Learning to Learn
Posted by Anni on Monday, April 9th, 2012
These days every college kid knows about the focus-enhancing powers of ADHD medications. There is an illegal black market on college campuses. Kids who have legitimate prescriptions sell pills to kids who don’t. It’s easy to understand why: college is a high-pressure environment and work has to get done. I wonder what long-term effects this kind of drug use has on people. The in-demand ADHD medications are stimulants. They flood the brain with dopamine, a neurotransmitter that makes focusing easy. But they also speed up the heart, raise blood pressure and disturb sleep. Dopamine over-excitation in normal (non ADHD) brains can result in a long-term deficit leading to depression, listlessness, and a pervasive difficulty with concentration. These medications are strikingly similar to cocaine, methamphetamine, and other dangerous street drugs.
There is no doubt that some people have attention deficit hyperactivity disorder. These people often benefit from ADHD medications like Adderall and Ritalin. But for everyone else, taking these drugs is a shortcut that can have serious health consequences. We all want a magic pill that can make us brilliant. We want magic pills for everything: weight loss, sleep, energy, good mood, enthusiasm and likeability. We live in a culture that exploits that desire. Every day, we are bombarded with advertisements for products that will solve our problems, and we all have problems.

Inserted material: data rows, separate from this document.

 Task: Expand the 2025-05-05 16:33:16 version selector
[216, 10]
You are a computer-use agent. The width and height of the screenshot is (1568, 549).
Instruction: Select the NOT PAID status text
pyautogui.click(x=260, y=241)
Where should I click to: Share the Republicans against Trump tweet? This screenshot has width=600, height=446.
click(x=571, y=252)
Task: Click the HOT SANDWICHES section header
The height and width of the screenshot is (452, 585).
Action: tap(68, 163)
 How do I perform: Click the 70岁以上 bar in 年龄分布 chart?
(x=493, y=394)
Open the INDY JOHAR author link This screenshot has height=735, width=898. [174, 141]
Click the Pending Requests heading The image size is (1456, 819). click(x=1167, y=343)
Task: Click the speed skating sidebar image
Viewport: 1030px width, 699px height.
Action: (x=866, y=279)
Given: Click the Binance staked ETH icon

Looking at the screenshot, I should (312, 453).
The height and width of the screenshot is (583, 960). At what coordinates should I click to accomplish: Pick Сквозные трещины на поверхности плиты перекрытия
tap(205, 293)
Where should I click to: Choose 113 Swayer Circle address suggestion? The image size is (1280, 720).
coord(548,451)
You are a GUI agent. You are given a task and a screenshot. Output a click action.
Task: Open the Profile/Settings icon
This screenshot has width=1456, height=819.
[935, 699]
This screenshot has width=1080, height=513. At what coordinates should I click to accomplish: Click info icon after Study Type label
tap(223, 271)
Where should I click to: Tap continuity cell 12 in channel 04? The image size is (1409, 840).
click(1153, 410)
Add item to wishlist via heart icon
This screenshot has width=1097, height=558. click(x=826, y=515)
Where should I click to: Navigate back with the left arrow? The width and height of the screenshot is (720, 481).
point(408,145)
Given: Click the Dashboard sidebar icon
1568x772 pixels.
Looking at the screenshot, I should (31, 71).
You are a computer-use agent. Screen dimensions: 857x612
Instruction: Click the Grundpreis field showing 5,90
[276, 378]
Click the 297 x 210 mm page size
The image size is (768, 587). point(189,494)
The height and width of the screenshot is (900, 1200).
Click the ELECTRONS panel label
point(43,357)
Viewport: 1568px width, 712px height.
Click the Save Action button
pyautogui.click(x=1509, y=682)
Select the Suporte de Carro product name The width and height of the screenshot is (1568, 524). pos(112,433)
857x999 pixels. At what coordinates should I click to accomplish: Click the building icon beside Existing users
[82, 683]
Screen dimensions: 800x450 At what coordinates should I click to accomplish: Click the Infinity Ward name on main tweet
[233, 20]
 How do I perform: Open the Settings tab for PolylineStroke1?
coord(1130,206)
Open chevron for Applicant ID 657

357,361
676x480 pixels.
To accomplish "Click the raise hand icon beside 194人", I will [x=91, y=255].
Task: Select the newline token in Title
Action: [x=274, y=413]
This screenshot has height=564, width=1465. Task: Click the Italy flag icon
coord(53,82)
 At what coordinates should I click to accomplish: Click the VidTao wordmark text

When a healthy person uses ADHD medications to learn, I think it’s like using the Internet instead of a book. I was prescribed Adderall for a few years and I felt like a superman, but I was voracious in every direction. I had a super focus, but that focus was so intense I couldn’t relax into a story, instead I ran from one story to the next, like a wildfire. It was frenetic and stressful and, in the end, I feel like my learning just skimmed the surface. I didn’t delve.
My sister is in college and she is always telling me that she wants medication. She is convinced that she has ADHD because she is disorganized and has trouble sitting down to do her work. It’s hard for me to bite my tongue. I’m virtually certain that, in her case, it’s a question of discipline. She can focus just fine when she’s doing something fun like working on an art project or writing a short story. It’s only when she tries doing something more difficult—reading Faust, writing a feminist critique, working through calculus problems—that she has trouble. Wouldn’t it be nice if we could all do hard work without trying? Besides, studies have shown that Adderall does not improve learning, it simply makes focusing easier. What happens when the drugs are gone?
As a big sister, I can’t just tell her to work harder. She sees her peers popping pills and getting A’s and she feels like the playing field is rigged. Her competitors are juicing! The truth is, these drugs are cheating kids out of learning how to learn. College isn’t just about getting the work done, it’s about the process of working. Life is full of deadlines, assignments, and expectations. Figuring out how to budget time, cut out distractions, and focus is critical for a successful life. For kids with ADHD, medications make life better. For kids without it, the power to make life better lies within.